The OR of the SZN from the DWI was higher than that of other radiomics features in both the radiomics model and the combined model in the validation set. SZN measures the variability of size zone volumes in the image. Jiang et al. [37] found that the SZN from the PP of enhanced CT is an essential feature for predicting MVI in HCC. Ma et al. [38] reported that the Maximum from the AP and delayed phase of CT was another important MVI-predicting factor. Maximum is the maximum grey level intensity within the ROI. Although the above radiomics features were obtained from contrast-enhanced CT, the SZN and Maximum may be relatively stable for predicting MVI. Most of the radiomics features in the radiomics model and the combined model are matrix-based texture features, and texture features can reflect the heterogeneity of the tumour; therefore, MVI may be related to the heterogeneity of the tumour [31, 39].

Multifocality was not a significant factor affecting MVI in this study. Thus, the cases with multiple lesions were not excluded in this study. We only selected the largest lesion to draw ROI, which may confound the possible effects of multiple center carcinogenesis on outcomes. The prediction model constructed by Yang et al. [21], which combined AFP, non-smooth tumour margin, peritumoural enhancement, HBP T1WI signature, and HBP T1 map signature based on Gd-EOB-DTPA-enhanced MRI, reached an AUC of 0.861 in the validation set. The AUC of the combined model of this study in the validation set was 0.826, which was lower than that of the above study [21]. This might be explained by the fact that our study only extracted features from the largest section of the tumour because of the huge workload. Therefore, some additional information might have been missed. Nevertheless, combining different clinical or radiological variables has a significant effect on the outcomes. In addition, the combined model in our study included variables selected from the combined data, and was thus different from other combined models constructed by merging the variables included in a clinical model or radiomics model. Gitto et al. [40] found that 3D and 2D MRI-based radiomics analyses of cartilaginous bone tumours provide similar rates of stable features, and the 2D approach is easier to implement in clinical practice. Thus, single segmentation of HCC may provide relatively equivalent value for predicting MVI, which may help reduce the workload. Although we used one section to extract radiomics features, the nomogram risk-prediction model based on the combined model still showed good discrimination and value.

This study has some limitations. First, this study used a small sample size, and it was a retrospective, single-centre study without external validation and lacked robustness. Second, this study delineated the ROI at the maximum cross-section of the tumour other than the whole tumour volume, and manual delineation could be affected by the subjectivity of radiologists.

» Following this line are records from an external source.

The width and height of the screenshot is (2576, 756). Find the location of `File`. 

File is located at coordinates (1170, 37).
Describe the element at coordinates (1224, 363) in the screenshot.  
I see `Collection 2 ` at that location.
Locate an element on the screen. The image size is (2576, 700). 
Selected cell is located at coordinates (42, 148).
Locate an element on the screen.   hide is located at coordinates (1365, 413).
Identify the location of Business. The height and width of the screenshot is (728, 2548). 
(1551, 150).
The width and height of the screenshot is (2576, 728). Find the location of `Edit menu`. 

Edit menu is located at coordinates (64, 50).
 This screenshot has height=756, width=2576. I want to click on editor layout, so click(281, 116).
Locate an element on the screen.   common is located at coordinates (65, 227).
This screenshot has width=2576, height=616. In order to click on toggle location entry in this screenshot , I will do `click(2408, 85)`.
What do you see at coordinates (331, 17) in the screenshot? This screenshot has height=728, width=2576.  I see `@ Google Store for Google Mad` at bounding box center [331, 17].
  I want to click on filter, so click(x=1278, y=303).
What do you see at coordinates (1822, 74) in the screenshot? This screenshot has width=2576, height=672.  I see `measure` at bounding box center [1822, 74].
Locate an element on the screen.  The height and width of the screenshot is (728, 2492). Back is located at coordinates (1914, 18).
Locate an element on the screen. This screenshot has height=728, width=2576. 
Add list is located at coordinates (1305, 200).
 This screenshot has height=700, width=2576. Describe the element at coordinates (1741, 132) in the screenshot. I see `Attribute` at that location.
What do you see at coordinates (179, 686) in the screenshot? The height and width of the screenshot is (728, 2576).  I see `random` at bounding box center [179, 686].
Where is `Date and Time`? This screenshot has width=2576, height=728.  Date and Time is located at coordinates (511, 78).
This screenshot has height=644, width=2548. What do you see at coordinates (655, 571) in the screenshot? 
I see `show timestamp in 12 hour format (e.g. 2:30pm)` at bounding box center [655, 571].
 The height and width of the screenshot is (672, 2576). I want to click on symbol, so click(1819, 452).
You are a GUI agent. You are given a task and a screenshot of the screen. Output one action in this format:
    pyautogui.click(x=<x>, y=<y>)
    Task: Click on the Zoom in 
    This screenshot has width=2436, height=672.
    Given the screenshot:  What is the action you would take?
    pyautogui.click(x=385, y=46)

Third, we only assessed the intra-observer agreement, and the failure to evaluate inter-observer agreement might affect the stability of the results, given that different observers are subjective in delineating the ROI. Fourth, this study selected essential features from all the sequences but did not compare the value of a single sequence or the combination of different sequences, as the features selected from a single sequence might not always have value in a model based on multiple sequences and the features in a multi-sequence model may not be stable in a single-sequence model [29].

Conclusions

In summary, two semantic features, peritumoural hypointensity and tumour margin, which are highly correlated with MVI combined with multi-sequences radiomics features have potential value in predicting MVI preoperatively, and the nomogram based on the combined variables can intuitively provide the probability of MVI and guide clinical decisions.